Przy czym nie chodzi tu o prace, za które ludzie w skali globalnej zarabiają zdecydowanie za mało. Chodzi o te nasze zawodowe poczytania, które NAPRAWDĘ nie mają sensu. Tak więc David Graeber nie pisze o pracy śmieciarza (ta bowiem choć nisko płatna, ma wielki sens - wyobraźcie sobie strajk śmieciarzy!) czy sprzątaczki (jak wyżej), lecz np. o całej rzeszy marketingowców czy asystentów, których jest coraz więcej w najróżniejszych branżach. Autor daje nam w książce, która została tytułem roku 2018 "Financial Timesa" i "Timesa", przegląd tych wszystkich bezsensownych prac, które wciąż tworzymy z lubością na przełomie XX i XXI wieku. Mamy tu więc zastępy asystentów, nierzadko zatrudnianych w USA czy Wielkiej Brytanii po to tylko, by samą swoją obecnością budowali status i prestiż przełożonego (nie żartuję, choć to oczywiście ohydnie przedmiotowe traktowanie ludzi, dziwnie cuchnące minionymi epokami historycznymi). Mamy najniższą kastę scenarzystów z Hollywood, którzy piszą praktycznie do szuflady, bo jeśli szef nie zyska wsparcia finansowego dla ich pomysłów, to nawet te najlepsze trafiają na śmietnik. Mamy bankierów, którzy namawiają do inwestowania w kolejne instrumenty finansowe seniorów, choć wiedzą, że ci będą już coraz starsi (ta praca nie tylko nie ma sensu, ale i przyzwoitości). Mamy... mogłabym tak wyliczać bez końca. Okazuje się bowiem, że po II wojnie światowej odnotowujemy w skali globalnej wręcz wysyp absurdalnych zawodów. Dlaczego tak jest? Tu odsyłam do książki zmarłego niedawno Graebera. Autor analizuje także wpływ rządzących na utrzymywanie bezsensownych prac. I to jest bardzo ciekawa analiza.
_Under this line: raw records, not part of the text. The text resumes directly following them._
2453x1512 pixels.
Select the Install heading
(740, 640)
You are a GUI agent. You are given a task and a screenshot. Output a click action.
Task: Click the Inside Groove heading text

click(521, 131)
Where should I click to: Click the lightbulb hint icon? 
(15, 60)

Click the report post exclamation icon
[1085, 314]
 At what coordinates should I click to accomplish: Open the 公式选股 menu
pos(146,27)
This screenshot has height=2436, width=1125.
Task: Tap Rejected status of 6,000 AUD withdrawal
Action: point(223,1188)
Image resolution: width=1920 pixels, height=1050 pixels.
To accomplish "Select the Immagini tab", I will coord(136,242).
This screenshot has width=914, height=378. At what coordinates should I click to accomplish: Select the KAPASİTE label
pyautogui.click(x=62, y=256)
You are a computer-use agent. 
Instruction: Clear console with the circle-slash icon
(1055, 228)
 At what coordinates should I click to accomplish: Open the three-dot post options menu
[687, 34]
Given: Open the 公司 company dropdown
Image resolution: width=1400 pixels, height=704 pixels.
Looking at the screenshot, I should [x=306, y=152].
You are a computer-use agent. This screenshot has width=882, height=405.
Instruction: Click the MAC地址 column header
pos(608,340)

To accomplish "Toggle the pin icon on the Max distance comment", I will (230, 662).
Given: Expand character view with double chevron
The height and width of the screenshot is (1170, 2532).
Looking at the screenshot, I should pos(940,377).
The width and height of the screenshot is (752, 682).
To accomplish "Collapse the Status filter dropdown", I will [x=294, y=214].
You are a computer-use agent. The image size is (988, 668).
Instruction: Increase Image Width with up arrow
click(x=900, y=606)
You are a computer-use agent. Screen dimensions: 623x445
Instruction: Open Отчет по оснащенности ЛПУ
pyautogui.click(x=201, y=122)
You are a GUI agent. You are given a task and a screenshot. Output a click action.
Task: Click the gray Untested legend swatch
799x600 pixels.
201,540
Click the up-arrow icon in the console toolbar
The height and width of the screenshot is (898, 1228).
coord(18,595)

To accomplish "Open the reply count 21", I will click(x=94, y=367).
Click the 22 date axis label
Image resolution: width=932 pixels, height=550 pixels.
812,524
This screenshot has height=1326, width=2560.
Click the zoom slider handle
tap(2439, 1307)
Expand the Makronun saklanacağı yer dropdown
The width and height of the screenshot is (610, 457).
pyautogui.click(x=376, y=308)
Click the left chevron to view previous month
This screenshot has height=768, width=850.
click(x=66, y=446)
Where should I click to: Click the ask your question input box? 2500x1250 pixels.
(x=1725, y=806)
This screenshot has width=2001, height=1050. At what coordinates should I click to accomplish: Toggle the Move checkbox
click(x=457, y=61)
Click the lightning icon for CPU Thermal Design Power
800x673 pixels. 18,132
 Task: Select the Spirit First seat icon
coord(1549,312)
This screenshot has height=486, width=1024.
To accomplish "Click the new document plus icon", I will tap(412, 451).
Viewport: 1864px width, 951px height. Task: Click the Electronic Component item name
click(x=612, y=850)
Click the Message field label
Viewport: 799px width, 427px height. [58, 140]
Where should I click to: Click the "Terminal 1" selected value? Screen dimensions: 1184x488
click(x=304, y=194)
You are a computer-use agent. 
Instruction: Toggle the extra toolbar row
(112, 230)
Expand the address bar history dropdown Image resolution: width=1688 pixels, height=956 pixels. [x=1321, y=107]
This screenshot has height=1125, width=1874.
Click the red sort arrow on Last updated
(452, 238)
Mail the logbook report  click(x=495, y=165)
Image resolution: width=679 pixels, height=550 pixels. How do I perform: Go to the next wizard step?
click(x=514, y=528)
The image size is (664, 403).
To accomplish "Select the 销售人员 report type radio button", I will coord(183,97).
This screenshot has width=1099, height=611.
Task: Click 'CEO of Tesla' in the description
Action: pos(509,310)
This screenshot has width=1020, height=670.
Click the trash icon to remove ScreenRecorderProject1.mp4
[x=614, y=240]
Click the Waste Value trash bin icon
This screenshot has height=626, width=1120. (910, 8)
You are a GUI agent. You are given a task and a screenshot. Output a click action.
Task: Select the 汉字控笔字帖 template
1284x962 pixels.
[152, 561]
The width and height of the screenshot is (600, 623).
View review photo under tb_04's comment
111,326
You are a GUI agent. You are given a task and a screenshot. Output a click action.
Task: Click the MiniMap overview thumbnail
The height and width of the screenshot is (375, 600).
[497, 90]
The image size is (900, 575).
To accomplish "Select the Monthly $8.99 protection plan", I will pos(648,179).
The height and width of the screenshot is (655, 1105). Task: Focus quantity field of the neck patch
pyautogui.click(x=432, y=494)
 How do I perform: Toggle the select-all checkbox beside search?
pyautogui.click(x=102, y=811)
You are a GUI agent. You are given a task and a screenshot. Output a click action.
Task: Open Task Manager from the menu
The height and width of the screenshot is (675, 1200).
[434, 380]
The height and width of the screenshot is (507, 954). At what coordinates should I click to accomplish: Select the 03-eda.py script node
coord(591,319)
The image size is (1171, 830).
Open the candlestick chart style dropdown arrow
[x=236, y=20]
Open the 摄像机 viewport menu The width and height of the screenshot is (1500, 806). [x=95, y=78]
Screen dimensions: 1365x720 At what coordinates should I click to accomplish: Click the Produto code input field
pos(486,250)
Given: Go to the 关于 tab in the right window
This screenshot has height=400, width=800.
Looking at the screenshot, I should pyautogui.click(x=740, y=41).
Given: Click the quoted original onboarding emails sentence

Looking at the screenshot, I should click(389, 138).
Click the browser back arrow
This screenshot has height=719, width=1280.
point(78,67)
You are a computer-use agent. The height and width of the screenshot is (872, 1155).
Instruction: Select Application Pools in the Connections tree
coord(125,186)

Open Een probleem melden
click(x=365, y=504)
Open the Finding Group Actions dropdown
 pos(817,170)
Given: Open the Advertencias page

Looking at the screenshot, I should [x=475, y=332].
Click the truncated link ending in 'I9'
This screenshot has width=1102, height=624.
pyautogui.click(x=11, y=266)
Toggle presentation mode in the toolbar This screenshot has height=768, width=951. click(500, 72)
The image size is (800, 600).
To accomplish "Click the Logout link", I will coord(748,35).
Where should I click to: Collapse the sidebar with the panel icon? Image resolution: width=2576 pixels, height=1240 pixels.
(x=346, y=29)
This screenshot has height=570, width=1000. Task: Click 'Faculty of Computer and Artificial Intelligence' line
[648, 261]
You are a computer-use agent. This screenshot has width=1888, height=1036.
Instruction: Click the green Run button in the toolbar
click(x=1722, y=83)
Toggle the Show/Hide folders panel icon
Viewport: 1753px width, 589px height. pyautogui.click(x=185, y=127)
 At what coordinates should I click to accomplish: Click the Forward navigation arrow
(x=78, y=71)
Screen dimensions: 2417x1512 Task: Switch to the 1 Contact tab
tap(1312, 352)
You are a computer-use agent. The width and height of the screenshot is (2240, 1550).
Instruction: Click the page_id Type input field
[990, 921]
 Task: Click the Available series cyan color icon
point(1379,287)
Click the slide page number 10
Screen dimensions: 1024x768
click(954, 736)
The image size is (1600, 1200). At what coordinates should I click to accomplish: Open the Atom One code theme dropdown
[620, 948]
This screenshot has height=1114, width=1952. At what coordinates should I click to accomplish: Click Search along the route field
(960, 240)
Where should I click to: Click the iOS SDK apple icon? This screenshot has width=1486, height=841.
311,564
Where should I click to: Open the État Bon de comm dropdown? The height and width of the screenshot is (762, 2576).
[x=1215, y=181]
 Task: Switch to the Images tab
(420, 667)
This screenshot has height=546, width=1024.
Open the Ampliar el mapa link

Wielką wartością Pracy bez sensu są wywiady, które Graeber przeprowadził z pracownikami w najróżniejszych miejscach świata. Opowiadają o tym, jak sami nie mają poczucia sensu swojej pracy - a to bardzo ważne, bo w skrajnych przypadkach prowadzi do depresji czy wypalenia zawodowego, jak paskudnie się czują biorąc spore pieniądze za pracę, której nie lubią, bo wydaje im się absurdalna (poważnie! na kartach tej lektury znajdziecie ludzi rezygnujących z intratnych zajęć, bo nie widzieli sensu w takiej pracy). Wywiady mają swoje źródło w eseju Graebera, który stał się inspiracją dla książki. Otóż dobrych parę lat temu jeden z anarchizujących portali internetowych poprosił antropologa o jakiś esej na szybko, na bieżące tematy, o coś, co włoży kij w mrowisko. I Graeber podzielił się swoimi obserwacjami o pracy bez sensu, nie oszczędzając też światka akademickiego, w którym sam tkwił, a w którym absurdów w codziennej robocie nie brak. Nie minęło parę dni od publikacji, gdy esej zaczął się rozchodzić po sieci z szybkością błyskawicy, a skrzynka mailowa autora zatkała się od listów pisanych przez ludzi z całego świata. To właśnie ten feedback, potwierdzający wcześniejsze refleksje autora, stał się zarodkiem Pracy bez sensu.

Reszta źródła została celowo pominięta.